Table 2 shows the results of our inter-taxonomy experiments. All were run with the winning set of summary, neg10, closure, rand, informed, and we included nloss.1 as that showed better performance in previous tests. These are bigger experiments and take longer to validate, and will include a comparison of that feature in the final paper. For each set we compared direct and closure edges, continuing to confirm tha tthe closure edges are important for maintaining the taxonomy.

As mentioned above, we have not analyzed these results very deeply, the primary contributions of the paper are analysis of getting box embeddings to work on a single taxonomy. Like the original box embeddings results, the numbers for inter-taxonomy look outrageously good, however manual inspection does not tell the same story.

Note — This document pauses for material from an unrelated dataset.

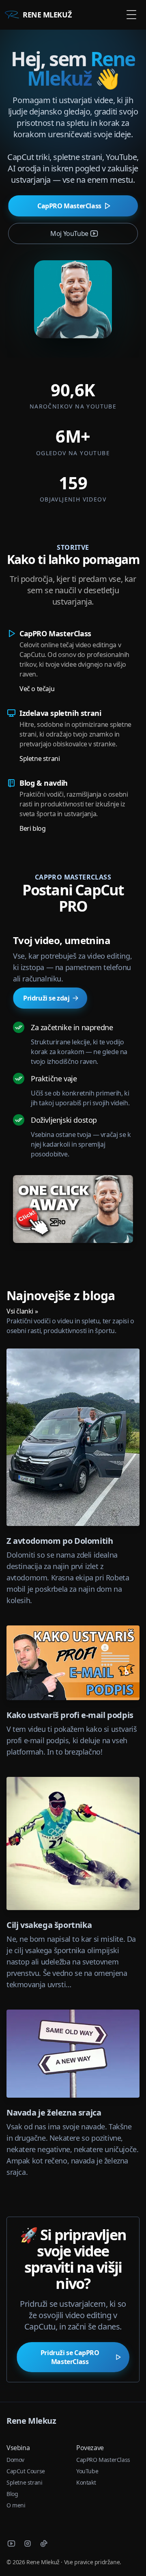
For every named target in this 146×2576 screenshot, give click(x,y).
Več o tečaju (36, 688)
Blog (12, 2494)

It is likely we are still not covering the negative space adequately.

For example, while we do see edges associating diseases to parts of the body that make surprising sense, such as: <Heart Septal Defects -Ventricular, Sarcoplasmic Reticulum> which is not a terrible association, and a good generalization of that to <Heart Valve Diseases, Sarcoplasmic Reticulum>, we also see too many edges like <Heart Failure, Temporal Bone>. More work is needed. Finally, we explored depth-based scoring [13], on the intuition that higher level categories have more incoming edges (edges from their children), and are easier to classify as they are larger. However, we saw no difference when evaluating edges by their depth in the taxonomy, except in the cases where the closure edges were not in training.

Conclusion

We presented practical explorations of three types of embeddings for taxonomies: Bayes, Partial Order Embeddings, and Box Lattice Embeddings. We explored many characteristics of the learning problem of reconstructing a single taxonomy, with a focus in particular on the problem of generating appropriate negative examples, using signal from large instance-based taxonomies such as PubMed and MeSH. We discovered a particular problem for learning box embeddings for taxonomies we called the box crossing problem, and developed strategies to overcome it. We showed impressive F-measure scores for problems of reconstructing the MeSH Disease taxonomy from edges, as well as finding intertaxonomy relations from associations between them in PubMed article subject headings, though these latter results have yet to be analyzed thoroughly. In most experiments, after our improvements to box models, the box models outperformed the simpler Bayes Net approach as well as Order Embeddings.